HOW TO COMPLETE THIS TASK
Since the data must remain as supplied, reproduce it word for word.

RECORDS FOR THIS EXERCISE: Begin

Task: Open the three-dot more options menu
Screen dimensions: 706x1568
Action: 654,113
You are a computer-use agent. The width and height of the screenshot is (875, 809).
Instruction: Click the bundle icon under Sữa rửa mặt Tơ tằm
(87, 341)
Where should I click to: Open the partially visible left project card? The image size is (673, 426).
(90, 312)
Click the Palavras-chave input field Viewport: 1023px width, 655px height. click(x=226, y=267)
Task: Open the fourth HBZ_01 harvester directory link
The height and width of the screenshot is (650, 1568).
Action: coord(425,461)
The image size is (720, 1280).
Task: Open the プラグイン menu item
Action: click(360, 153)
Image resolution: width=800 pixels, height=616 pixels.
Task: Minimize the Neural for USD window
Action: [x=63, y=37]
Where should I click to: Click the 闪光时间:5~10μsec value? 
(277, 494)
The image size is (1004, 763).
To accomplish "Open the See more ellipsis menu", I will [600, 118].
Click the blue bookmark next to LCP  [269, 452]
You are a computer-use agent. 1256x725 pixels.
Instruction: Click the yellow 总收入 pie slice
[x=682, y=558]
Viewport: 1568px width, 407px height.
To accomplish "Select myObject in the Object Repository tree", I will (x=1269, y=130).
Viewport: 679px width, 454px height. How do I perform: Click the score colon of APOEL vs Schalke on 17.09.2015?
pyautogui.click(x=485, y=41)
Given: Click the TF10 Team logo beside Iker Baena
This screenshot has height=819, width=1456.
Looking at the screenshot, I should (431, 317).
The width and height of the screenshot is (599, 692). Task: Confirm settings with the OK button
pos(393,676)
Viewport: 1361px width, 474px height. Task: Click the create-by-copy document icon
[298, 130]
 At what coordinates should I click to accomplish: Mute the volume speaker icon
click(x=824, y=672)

RECORDS FOR THIS EXERCISE: End

ANSWER BELOW
Task: Open the three-dot more options menu
Screen dimensions: 706x1568
Action: 654,113
You are a computer-use agent. The width and height of the screenshot is (875, 809).
Instruction: Click the bundle icon under Sữa rửa mặt Tơ tằm
(87, 341)
Where should I click to: Open the partially visible left project card? The image size is (673, 426).
(90, 312)
Click the Palavras-chave input field Viewport: 1023px width, 655px height. click(x=226, y=267)
Task: Open the fourth HBZ_01 harvester directory link
The height and width of the screenshot is (650, 1568).
Action: coord(425,461)
The image size is (720, 1280).
Task: Open the プラグイン menu item
Action: click(360, 153)
Image resolution: width=800 pixels, height=616 pixels.
Task: Minimize the Neural for USD window
Action: [x=63, y=37]
Where should I click to: Click the 闪光时间:5~10μsec value? 
(277, 494)
The image size is (1004, 763).
To accomplish "Open the See more ellipsis menu", I will [600, 118].
Click the blue bookmark next to LCP  [269, 452]
You are a computer-use agent. 1256x725 pixels.
Instruction: Click the yellow 总收入 pie slice
[x=682, y=558]
Viewport: 1568px width, 407px height.
To accomplish "Select myObject in the Object Repository tree", I will (x=1269, y=130).
Viewport: 679px width, 454px height. How do I perform: Click the score colon of APOEL vs Schalke on 17.09.2015?
pyautogui.click(x=485, y=41)
Given: Click the TF10 Team logo beside Iker Baena
This screenshot has height=819, width=1456.
Looking at the screenshot, I should (431, 317).
The width and height of the screenshot is (599, 692). Task: Confirm settings with the OK button
pos(393,676)
Viewport: 1361px width, 474px height. Task: Click the create-by-copy document icon
[298, 130]
 At what coordinates should I click to accomplish: Mute the volume speaker icon
click(x=824, y=672)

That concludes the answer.